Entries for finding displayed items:

===============

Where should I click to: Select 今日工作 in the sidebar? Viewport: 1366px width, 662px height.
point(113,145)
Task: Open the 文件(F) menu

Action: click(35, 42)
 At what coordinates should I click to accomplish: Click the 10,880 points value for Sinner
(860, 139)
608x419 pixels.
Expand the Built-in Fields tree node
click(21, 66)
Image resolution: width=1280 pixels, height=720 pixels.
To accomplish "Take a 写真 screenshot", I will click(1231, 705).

===============

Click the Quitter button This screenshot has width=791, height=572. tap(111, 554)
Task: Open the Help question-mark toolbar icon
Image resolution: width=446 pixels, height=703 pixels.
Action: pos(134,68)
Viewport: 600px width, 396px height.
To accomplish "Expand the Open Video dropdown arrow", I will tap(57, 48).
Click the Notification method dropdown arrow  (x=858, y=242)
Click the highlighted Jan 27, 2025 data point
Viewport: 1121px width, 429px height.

===============

Please copy the lines starting at the one containing "608x419 pixels." and ending at the one containing "will click(1231, 705).", keeping the requests as they are. Multiply each coordinate in the answers by 2.6 and round it to a whole number, with halves rounded up.

-- EXERCISE RESULT --
608x419 pixels.
Expand the Built-in Fields tree node
click(55, 172)
Image resolution: width=1280 pixels, height=720 pixels.
To accomplish "Take a 写真 screenshot", I will click(3201, 1833).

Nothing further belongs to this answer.